Monday, February 19, 2007

Discipline


Last week, our trailers were closed due to the weather. We were sent into the auditorium, where a show was being put on. Before the show, a bunch of kids next to my class were shouting and making a great deal of noise. I walked over and asked them to be quiet.

One of the students responded by shouting in my face. I asked him for a program card. He said he didn’t have one. I asked for ID. Again he claimed not to have it. I told him that if he couldn’t identify himself, I’d have him removed.

The kid produced nothing. I called a nearby dean and had him escorted out. I had to write up the incident.

5 minutes later, the kid was right where I’d left him. As it happened, the principal came in and took a seat very close to him. I watched him get up three times to speak to them, and the third time he dragged up a very large security guard who hovered over them, as though he might do something. Naturally, I hoped there wouldn't be any confrontations.

After the show, I went to the dean’s office to ask why the kid was sent back.

“I told him to go back,” the young woman told me.

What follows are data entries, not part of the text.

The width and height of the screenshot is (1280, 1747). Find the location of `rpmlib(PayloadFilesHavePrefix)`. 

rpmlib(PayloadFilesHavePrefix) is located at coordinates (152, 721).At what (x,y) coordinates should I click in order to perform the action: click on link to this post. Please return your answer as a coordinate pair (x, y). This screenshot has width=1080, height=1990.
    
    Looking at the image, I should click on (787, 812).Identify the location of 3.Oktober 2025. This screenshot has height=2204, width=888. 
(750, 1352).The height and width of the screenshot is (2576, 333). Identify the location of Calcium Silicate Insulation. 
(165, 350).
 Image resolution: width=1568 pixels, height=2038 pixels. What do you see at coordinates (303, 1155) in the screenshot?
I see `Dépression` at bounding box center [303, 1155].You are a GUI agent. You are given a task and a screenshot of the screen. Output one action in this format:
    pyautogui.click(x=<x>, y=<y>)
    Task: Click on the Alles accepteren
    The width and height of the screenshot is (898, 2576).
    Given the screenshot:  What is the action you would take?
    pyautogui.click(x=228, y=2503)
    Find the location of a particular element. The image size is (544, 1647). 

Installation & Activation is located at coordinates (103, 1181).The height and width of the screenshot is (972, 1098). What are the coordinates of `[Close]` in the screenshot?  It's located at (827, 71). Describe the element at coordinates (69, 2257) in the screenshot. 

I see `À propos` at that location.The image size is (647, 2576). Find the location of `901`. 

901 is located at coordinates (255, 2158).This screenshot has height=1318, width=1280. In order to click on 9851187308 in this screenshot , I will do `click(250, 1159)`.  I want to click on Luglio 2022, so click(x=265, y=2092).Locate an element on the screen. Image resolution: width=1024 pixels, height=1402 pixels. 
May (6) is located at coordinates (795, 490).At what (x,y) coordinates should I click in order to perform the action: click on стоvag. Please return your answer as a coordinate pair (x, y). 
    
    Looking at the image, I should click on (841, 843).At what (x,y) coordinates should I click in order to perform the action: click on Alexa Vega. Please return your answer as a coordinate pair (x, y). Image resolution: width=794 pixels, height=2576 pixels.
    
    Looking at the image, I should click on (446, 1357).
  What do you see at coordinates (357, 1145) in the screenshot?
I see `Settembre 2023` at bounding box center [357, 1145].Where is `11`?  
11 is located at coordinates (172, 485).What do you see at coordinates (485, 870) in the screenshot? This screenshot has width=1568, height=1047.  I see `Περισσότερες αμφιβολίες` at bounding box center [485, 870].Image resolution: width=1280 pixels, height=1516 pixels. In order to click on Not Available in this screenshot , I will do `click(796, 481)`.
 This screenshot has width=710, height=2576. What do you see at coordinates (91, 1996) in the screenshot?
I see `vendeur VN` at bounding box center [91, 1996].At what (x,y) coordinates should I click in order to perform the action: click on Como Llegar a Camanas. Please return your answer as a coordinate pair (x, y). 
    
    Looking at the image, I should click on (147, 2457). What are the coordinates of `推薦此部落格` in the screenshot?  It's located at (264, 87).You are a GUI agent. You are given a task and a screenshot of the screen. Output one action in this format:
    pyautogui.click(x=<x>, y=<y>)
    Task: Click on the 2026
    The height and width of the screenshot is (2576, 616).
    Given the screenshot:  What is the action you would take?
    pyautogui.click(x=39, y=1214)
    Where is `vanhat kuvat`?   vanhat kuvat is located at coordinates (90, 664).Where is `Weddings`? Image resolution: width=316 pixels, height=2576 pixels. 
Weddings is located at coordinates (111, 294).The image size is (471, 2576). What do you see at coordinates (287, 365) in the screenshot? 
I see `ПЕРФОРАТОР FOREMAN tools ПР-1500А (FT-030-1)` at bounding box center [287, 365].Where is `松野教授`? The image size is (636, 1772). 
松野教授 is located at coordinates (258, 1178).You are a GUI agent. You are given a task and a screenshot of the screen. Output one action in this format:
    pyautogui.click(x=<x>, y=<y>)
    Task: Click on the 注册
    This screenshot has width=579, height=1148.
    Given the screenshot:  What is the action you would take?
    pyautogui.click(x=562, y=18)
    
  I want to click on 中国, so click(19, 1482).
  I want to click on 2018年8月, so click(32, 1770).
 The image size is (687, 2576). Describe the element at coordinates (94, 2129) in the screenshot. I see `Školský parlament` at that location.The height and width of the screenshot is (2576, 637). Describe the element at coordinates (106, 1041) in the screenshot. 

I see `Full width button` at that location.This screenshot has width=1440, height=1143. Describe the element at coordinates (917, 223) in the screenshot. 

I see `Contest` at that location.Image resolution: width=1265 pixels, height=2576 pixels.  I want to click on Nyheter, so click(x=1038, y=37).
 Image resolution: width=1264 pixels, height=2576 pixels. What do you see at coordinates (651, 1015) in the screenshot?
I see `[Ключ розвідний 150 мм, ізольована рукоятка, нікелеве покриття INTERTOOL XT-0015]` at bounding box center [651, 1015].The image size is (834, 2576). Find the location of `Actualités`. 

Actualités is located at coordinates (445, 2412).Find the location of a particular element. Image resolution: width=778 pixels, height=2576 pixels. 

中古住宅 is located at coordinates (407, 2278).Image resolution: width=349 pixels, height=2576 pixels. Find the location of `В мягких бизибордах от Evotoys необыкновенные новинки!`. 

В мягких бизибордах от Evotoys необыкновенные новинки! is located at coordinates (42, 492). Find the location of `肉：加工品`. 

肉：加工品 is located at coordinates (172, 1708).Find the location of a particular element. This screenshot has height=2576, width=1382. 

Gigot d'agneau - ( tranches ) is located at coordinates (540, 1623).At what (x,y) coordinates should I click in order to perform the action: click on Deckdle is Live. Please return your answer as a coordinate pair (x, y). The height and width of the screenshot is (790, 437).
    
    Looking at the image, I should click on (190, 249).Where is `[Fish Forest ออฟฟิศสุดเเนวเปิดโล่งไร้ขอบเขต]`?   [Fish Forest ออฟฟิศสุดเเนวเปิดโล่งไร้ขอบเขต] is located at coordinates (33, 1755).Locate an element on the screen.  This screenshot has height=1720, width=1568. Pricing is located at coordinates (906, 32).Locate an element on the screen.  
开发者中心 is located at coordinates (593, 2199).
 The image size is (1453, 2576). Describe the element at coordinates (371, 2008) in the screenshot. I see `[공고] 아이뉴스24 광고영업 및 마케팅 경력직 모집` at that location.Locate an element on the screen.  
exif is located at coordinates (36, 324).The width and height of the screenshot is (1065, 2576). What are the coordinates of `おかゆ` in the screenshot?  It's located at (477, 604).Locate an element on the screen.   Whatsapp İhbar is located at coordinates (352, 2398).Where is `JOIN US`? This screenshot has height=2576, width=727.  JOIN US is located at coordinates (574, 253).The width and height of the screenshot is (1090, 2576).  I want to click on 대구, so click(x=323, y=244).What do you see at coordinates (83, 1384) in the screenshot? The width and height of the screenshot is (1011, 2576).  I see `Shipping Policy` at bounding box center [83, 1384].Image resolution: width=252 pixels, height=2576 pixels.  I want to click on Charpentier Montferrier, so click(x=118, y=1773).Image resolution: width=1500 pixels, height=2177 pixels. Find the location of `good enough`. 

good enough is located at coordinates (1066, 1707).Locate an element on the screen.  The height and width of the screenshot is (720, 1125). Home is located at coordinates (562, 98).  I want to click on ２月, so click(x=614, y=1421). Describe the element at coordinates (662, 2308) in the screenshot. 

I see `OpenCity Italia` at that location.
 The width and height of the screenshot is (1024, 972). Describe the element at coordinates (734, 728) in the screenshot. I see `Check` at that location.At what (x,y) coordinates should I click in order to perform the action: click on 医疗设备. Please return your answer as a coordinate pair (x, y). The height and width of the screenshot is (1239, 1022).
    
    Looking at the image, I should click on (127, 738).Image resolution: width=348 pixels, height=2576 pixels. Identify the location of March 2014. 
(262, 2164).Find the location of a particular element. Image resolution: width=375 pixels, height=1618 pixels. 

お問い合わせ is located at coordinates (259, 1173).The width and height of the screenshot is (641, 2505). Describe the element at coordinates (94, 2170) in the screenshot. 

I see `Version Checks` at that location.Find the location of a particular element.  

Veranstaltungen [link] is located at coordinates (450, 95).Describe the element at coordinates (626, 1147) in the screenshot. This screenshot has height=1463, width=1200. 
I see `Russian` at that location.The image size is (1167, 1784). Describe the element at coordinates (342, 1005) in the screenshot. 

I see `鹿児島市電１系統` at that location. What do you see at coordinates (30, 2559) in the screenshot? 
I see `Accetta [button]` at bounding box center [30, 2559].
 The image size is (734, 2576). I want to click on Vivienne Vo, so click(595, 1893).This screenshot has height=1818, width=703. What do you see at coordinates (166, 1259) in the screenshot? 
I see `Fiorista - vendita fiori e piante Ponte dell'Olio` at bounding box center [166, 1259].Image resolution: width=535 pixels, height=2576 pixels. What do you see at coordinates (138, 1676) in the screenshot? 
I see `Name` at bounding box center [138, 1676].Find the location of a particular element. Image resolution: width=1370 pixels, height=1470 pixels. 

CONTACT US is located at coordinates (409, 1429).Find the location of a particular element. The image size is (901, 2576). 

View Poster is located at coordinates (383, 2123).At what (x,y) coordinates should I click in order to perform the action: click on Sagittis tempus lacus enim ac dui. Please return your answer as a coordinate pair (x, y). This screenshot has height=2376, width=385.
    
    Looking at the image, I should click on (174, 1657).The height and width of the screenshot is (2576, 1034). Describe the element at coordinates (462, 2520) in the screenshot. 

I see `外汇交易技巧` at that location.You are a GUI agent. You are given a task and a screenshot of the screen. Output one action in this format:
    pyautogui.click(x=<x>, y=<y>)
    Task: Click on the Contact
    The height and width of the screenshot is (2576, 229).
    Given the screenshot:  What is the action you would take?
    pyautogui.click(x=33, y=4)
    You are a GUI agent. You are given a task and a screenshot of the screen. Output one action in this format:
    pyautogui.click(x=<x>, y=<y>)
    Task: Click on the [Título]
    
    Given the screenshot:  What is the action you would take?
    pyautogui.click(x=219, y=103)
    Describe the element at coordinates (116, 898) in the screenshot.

“Do you know what that means?” I asked her.

She didn’t.

“It means there are no consequences for his actions. It means he can be insubordinate to faculty members, then walk right out and do it again.”

She responded with a vacant stare that would have depressed me if it were coming from one of my students.

If she ever has kids, they’ll be the ones at the supermarket howling until she buys that box of Oreos.